BEGIN Provided material

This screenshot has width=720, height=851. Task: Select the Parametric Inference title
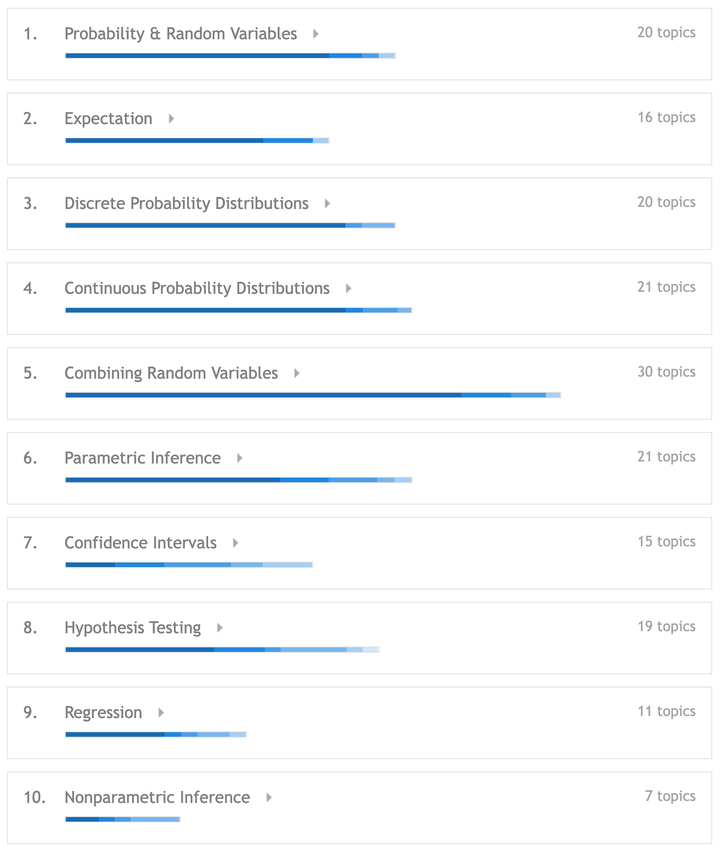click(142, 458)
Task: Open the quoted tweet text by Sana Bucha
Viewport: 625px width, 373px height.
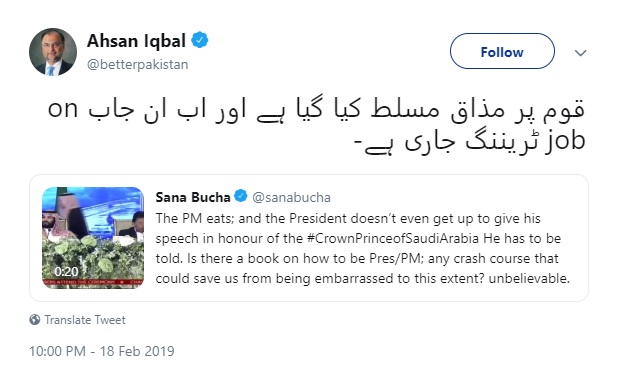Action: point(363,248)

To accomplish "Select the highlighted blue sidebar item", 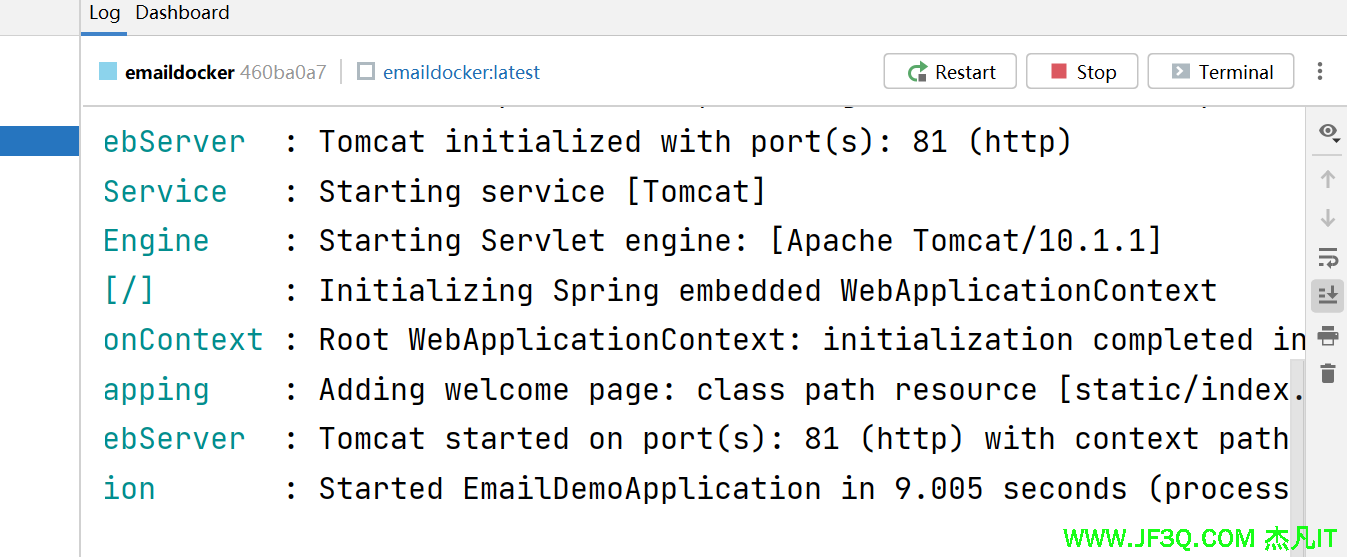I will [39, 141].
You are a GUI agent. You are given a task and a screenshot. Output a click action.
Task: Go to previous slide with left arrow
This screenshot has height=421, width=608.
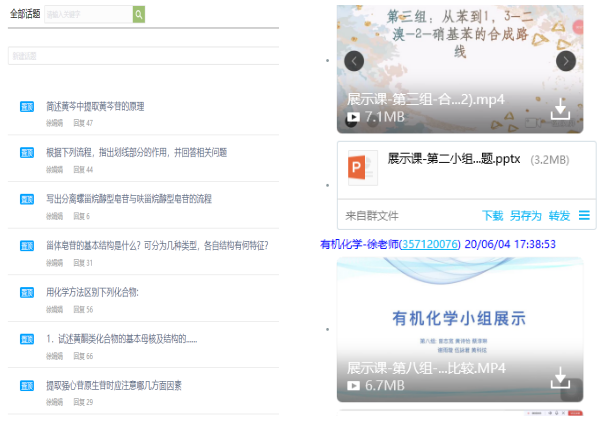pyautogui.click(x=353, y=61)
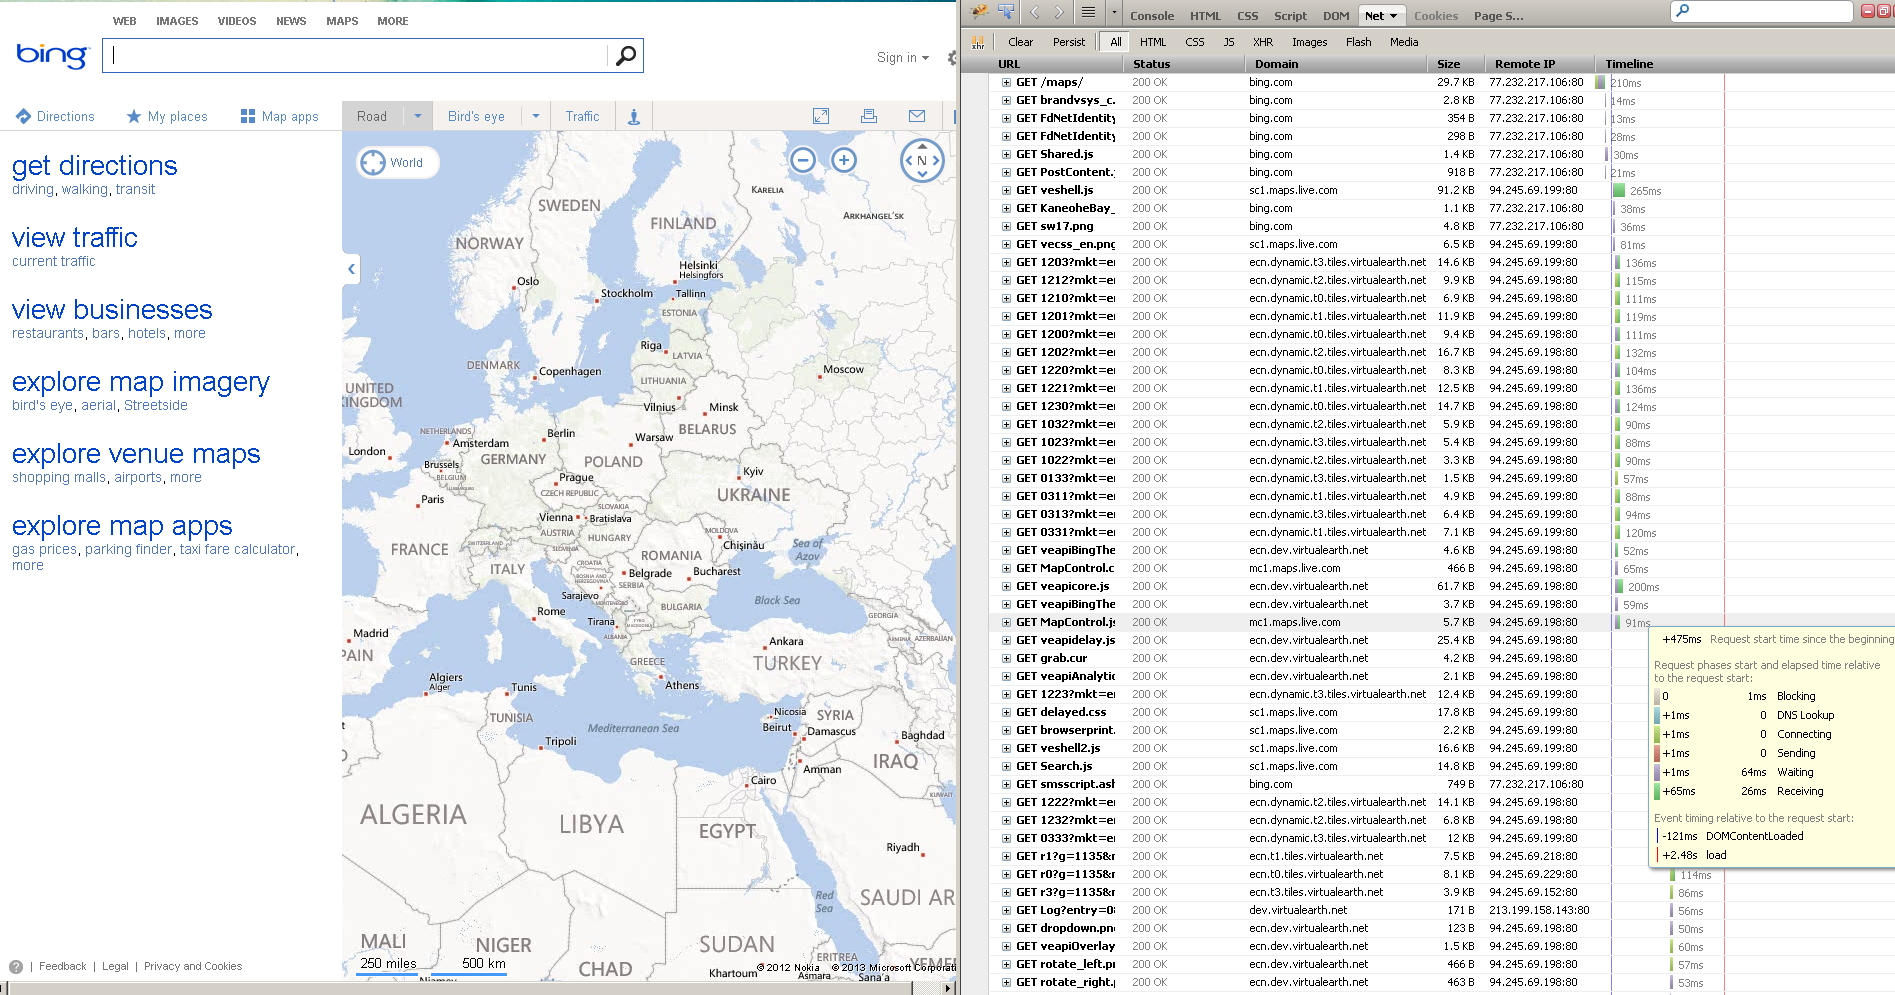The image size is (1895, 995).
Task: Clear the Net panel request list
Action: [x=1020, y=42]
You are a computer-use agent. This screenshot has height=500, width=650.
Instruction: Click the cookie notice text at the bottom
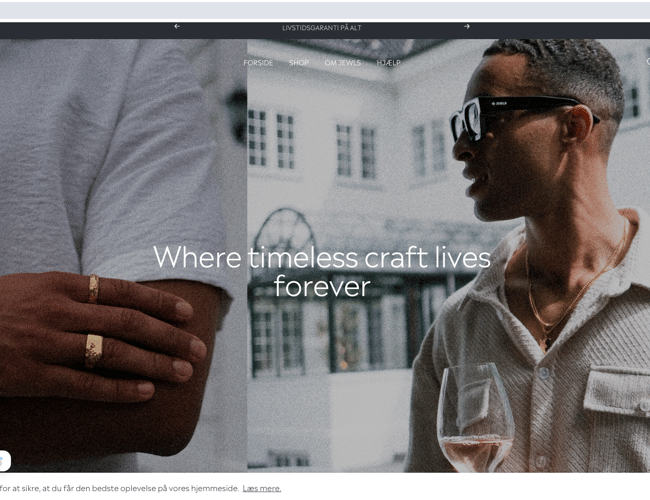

END Provided material

__Task brief__
With all pictures excluded, output exactly the lines from the one containing "You are a computer-use" through the final line of the entries, inclusive.

__Answer section__
You are a computer-use agent. This screenshot has height=500, width=650.
Instruction: Click the cookie notice text at the bottom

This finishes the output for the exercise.